Set task 1.
In the article on querying Blob Storage with SQL, why does the first query, which groups by Year(tpepPickupDateTime), read every record?
Set task 2.
From the article on querying Blob Storage with SQL, echo the passage that begins at the words "The performance tests" and stops after the words "or worse performance.".
Set task 3.
According to the article on querying Blob Storage with SQL, what number does the first wildcard in a path get for use with the FilePath function?

Passage.
_ _ _ _ _ _ _

In the third part of the series Querying Blob Storage with SQL, I will focus on the performance behaviour of queries: What makes them faster, slower, and some syntax beyond the basics.
The performance tests in this article are repeated, and the best time of the queries is recorded. This doesn’t mean you will always achieve the same timing. Many architectural details will affect the timing, such as cache, first execution, and so on. The timing exposed on each query is only a reference pointing to the differences of the query methods that can affect the time and the usual result for better or worse performance.
Filtering data by filepath
Microsoft keeps some large datasets available for anyone to play with them using Synapse and other tools. The examples in this article use one of these datasets, the New York Yellow cab trips from many years.
Partitioning
Following Big Data rules, the detail rows about the taxi rides are broken down by year and month in different folders. It’s like partitioning the data.
You can query all folders, or partitions, at once by using wildcards in the query. The query below is a sample query summarizing the rides by year. Note that the query runs in Synapse Studio, which is part of the Synapse Workspace. See the previous articles to set up the workspace if it’s not already set up.
SELECT Year(tpepPickupDateTime), count(*) as Trips FROM OPENROWSET( BULK 'https://azureopendatastorage.blob.core.windows.net/nyctlc/yellow/puYear=*/puMonth=*/*.parquet', FORMAT='PARQUET' ) AS [nyc] group by Year(tpepPickupDateTime)
The path may appear a bit strange, ‘puYear=’ and ‘puMonth=’ . These are part of the path. Only the wildcard symbol, ‘*’, replaces the year and month.
The source data has a date field, tpepPickupDateTime. This query above uses this field to summarize the years. The Synapse Serverless engine cannot tell that the Year used on the query is the same information hidden by wildcard on the path. That’s why it will read all the records.
Here are the execution results of the query:
Records: 29
Data Scanned: 19203MB (19GB)
Data Moved: 1 MB
Execution Time: 01:48.676
This query above does not make use of the folder partitioning at all; it’s just reading everything. Synapse Serverless has a function called FilePath
that can use OPENROWSET
to retrieve pieces of the path using wildcards. Each wildcard has a number, starting with 1, and the FilePath
function can retrieve its value.
FilePath function
Replacing the year on the previous query by the FilePath
function, the new query will look like this:
SELECT nyc.filepath(1) as Year, count(*) as Trips FROM OPENROWSET( BULK 'https://azureopendatastorage.blob.core.windows.net/nyctlc/yellow/puYear=*/puMonth=*/*.parquet', FORMAT='PARQUET' ) AS [nyc] group by nyc.filepath(1)

_ _ _ _ _ _ _

Records shown.
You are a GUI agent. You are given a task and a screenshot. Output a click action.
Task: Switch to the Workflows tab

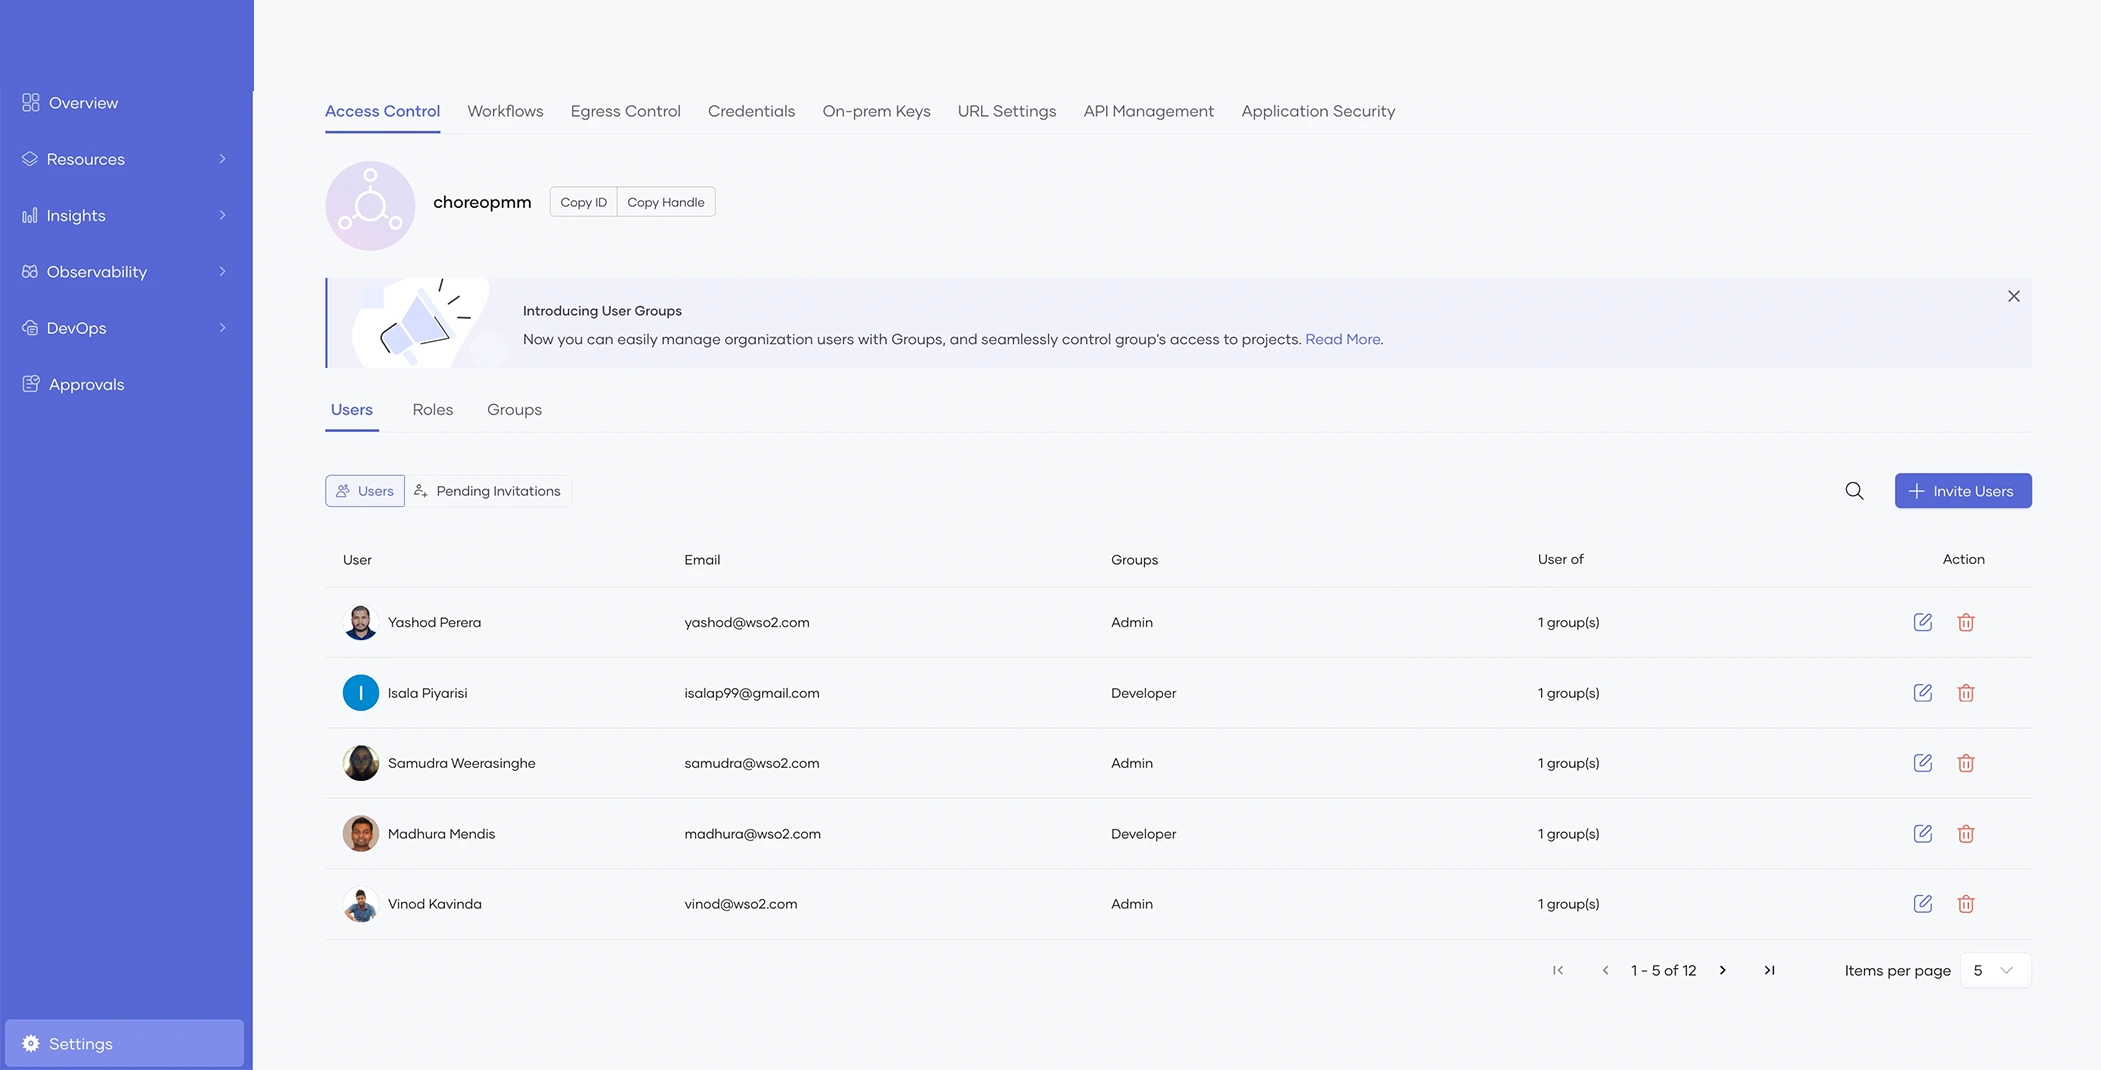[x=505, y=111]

_ _ _ _ _ _ _

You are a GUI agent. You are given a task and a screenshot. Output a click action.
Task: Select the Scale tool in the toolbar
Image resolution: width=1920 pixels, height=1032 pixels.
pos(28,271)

_ _ _ _ _ _ _

Expected output 1.
The Synapse Serverless engine cannot tell that the year used in the query is the same information the wildcard hides in the path. Because of that, it has no way to skip folders and reads all the records.

Expected output 2.
The performance tests in this article are repeated, and the best time of the queries is recorded. This doesn’t mean you will always achieve the same timing. Many architectural details will affect the timing, such as cache, first execution, and so on. The timing exposed on each query is only a reference pointing to the differences of the query methods that can affect the time and the usual result for better or worse performance.

Expected output 3.
The first wildcard is numbered 1.